A detail from Sarah Anne Johnson’s giant photographic mural, installed at the intersection of Bay Street and Queens Quay earlier this month.  (Image credit:  Sarah Anne Johnson, Best Beach (detail), 2015, Courtesy of Stephen Bulger Gallery, Toronto and Julie Saul Gallery, New York)

POSTED: APRIL 27, 2015
BY: REBECCA CARBIN

At Waterfront Toronto, we view the public realm as being of paramount importance in the revitalization of our city’s waterfront. We see a lively and dynamic art program as an integral part of a vibrant public realm. As such we seek to partner with existing arts and culture organizations to bring their activity down to the water’s edge.

In 2013, we met with the CONTACT Photography Festival and the City of Toronto’s StreetARToronto (StART) to look at some big blank walls on the waterfront. We had the idea that they could become blank canvases for some grand scale photo-based art interventions.

Both CONTACT and StART were excited by the blank expanse of the west-facing wall of the Westin Harbour Castle Conference Centre. Right at the foot of Bay St, just before one reaches the Jack Layton Ferry Terminal and Harbour SquarePark, this wall cried out for transformation. It needed an artwork that would illuminate and celebrate the proximity of the lake, so close and yet not visible from that spot.

Following that meeting, CONTACT and StART joined forces with Partners In Art (PIA) to create the City's first semi-permanent monumental photographic mural. It's by acclaimed Canadian artist Sarah Anne Johnson. It’s on the waterfront. And it's fantastic.

 

panoramic image of a sandy beach and trees

The mural, titled Best Beach, was installed earlier this month and will reside on the west wall of the Westin Harbour Castle Conference Centre, 11 Bay St for the next few years. (Image credit:  Sarah Anne Johnson, Best Beach, 2015, Courtesy of Stephen Bulger Gallery, Toronto and Julie Saul Gallery, New York)

Best Beach captures the promise of the local landscape: the work transforms a mundane urban block into a fantastic vision whose reality seems remote but whose potential is very real.  In keeping with her unique practice, Johnson used both photography and painting to create the image, transforming a photograph into a layered image which conflates fact and fiction, reality and utopia. Covering a full city block, the digital print on vinyl measures approximately 143x36 feet and weighs a whopping 600 lbs.

Join us for an artist talk with Sarah Anne Johnson

We’re pleased to invite community members to come and hear artist Sarah Anne Johnson talk about her work and her thinking behind creating this spectacular image for this site.
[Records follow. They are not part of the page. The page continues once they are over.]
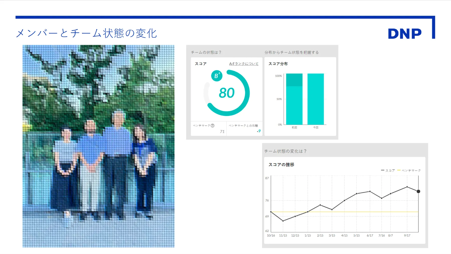Screen dimensions: 451x254
Task: Click the large end point on score line
Action: click(418, 191)
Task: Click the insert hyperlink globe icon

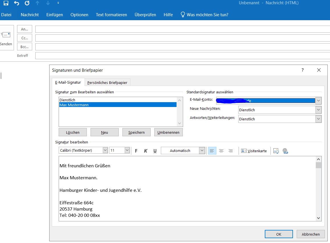Action: click(285, 151)
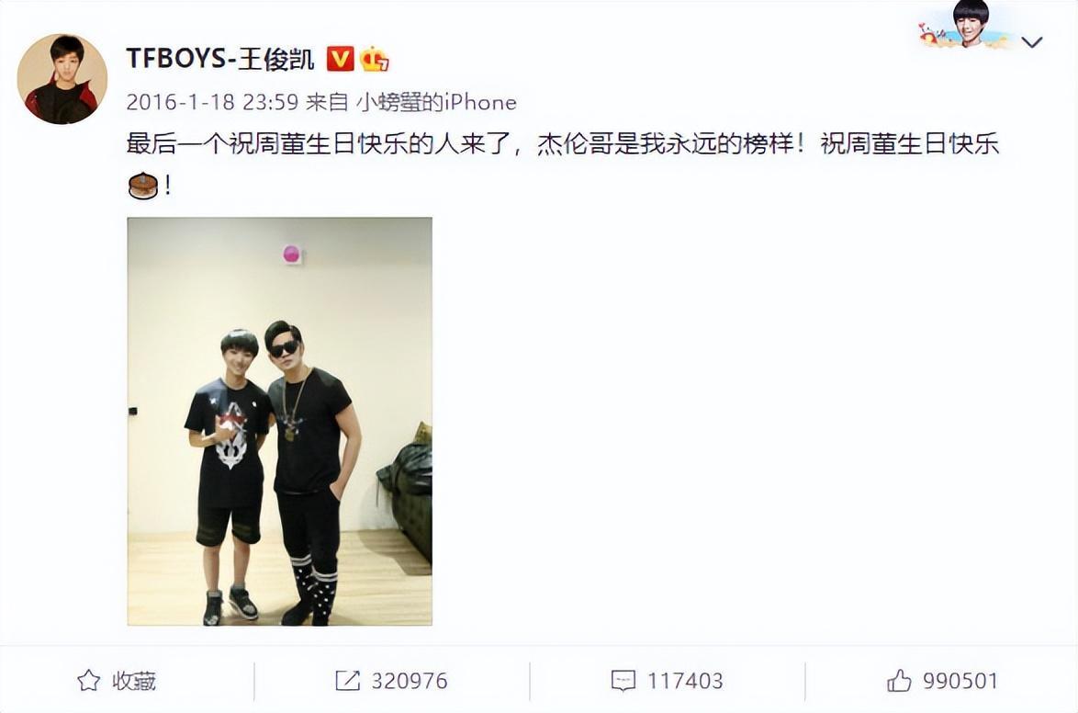Click the cartoon beach card decoration
1078x713 pixels.
coord(965,25)
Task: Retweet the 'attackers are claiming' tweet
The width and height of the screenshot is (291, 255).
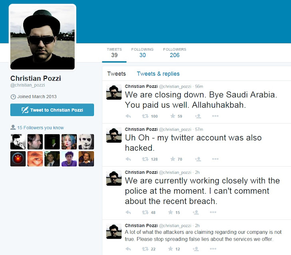Action: click(145, 249)
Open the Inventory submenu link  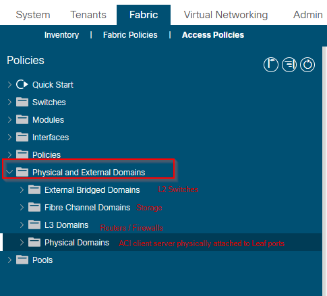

Thursday, April 30, noon to 1 p.m.
Waterfront Toronto
20 Bay Street, Suite 1310 
 

water and a sandy beach

Sarah Anne Johnson is widely recognized for her work addressing the conflicted relationship between our natural and human worlds, and the nuances of shared experiences within these worlds. She highlights and makes use of the limits of photography, applying paint, ink, etching and other media in an effort to illustrate the personal and shared emotional experience of place, a dimension the camera cannot capture.

In an interview with Canadian Art, Johnson says: “My general interest in photography is showing what something looks like, but also what it feels like [… by] altering the surface or image in any way, I can describe what a space feels like psychologically, what it feels like to be there.”
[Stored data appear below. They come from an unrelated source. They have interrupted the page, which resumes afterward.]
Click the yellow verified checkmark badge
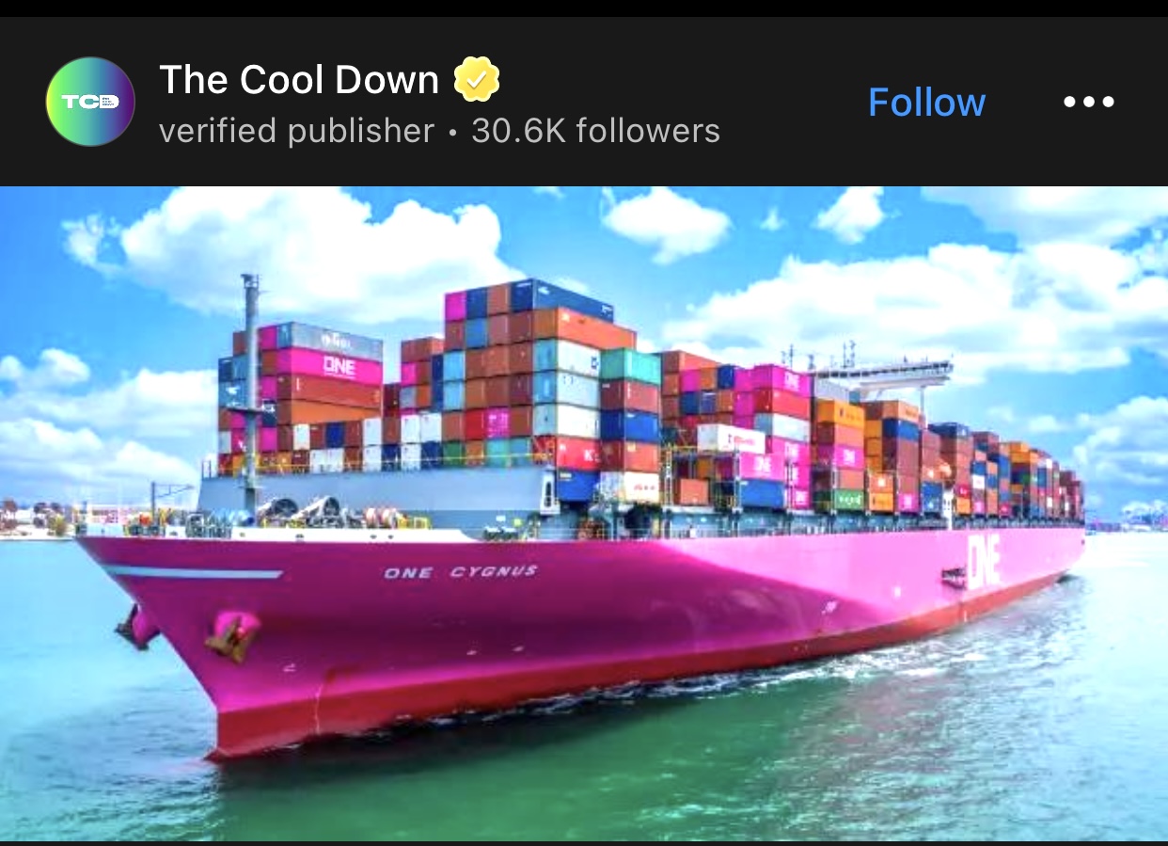The image size is (1168, 846). (x=477, y=80)
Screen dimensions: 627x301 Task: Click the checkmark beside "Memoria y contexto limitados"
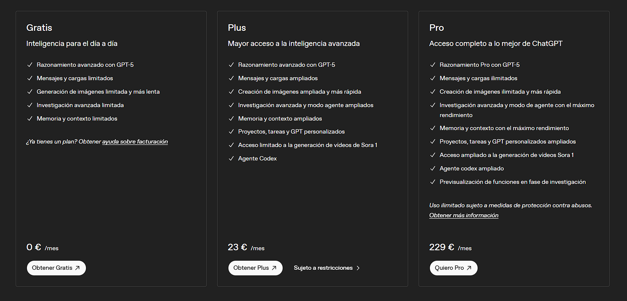click(x=30, y=118)
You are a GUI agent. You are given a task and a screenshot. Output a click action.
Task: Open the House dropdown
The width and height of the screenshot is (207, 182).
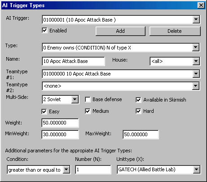point(196,61)
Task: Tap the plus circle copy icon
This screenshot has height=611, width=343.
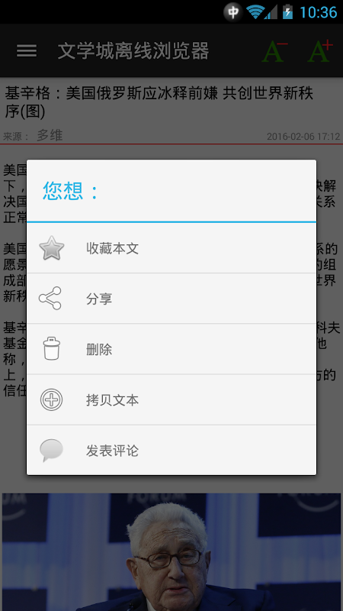Action: point(51,399)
And so, needless to say, I am thrilled that Best Beach is showing us the universal and possible right here at the foot of Bay Street, a daily reminder of the vibrancy that is revealed when we infuse our public spaces with the possibility of imagination.

 

Close-up of tree branches

Image credit:  Sarah Anne Johnson, Best Beach (detail), 2015, Courtesy of Stephen Bulger Gallery, Toronto and Julie Saul Gallery, New York

CONTACT Photography Festival Curator, Bonnie Rubinstein says of her work: "Sarah Anne Johnson uses photography to explore communal experiences, taking a playful yet considered approach to the pursuit of the utopian. In this commissioned large-scale, site-specific mural, Johnson’s island scene—part imaginary and part real—transforms a grey city block into an enchanted place. Her evocative image, nestled between towering buildings that hover near Lake Ontario, echoes the natural landscape lying just beyond the edge of the city"

Read more from Bonnie Rubinstein on the Scotiabank CONTACT Photography Festival website.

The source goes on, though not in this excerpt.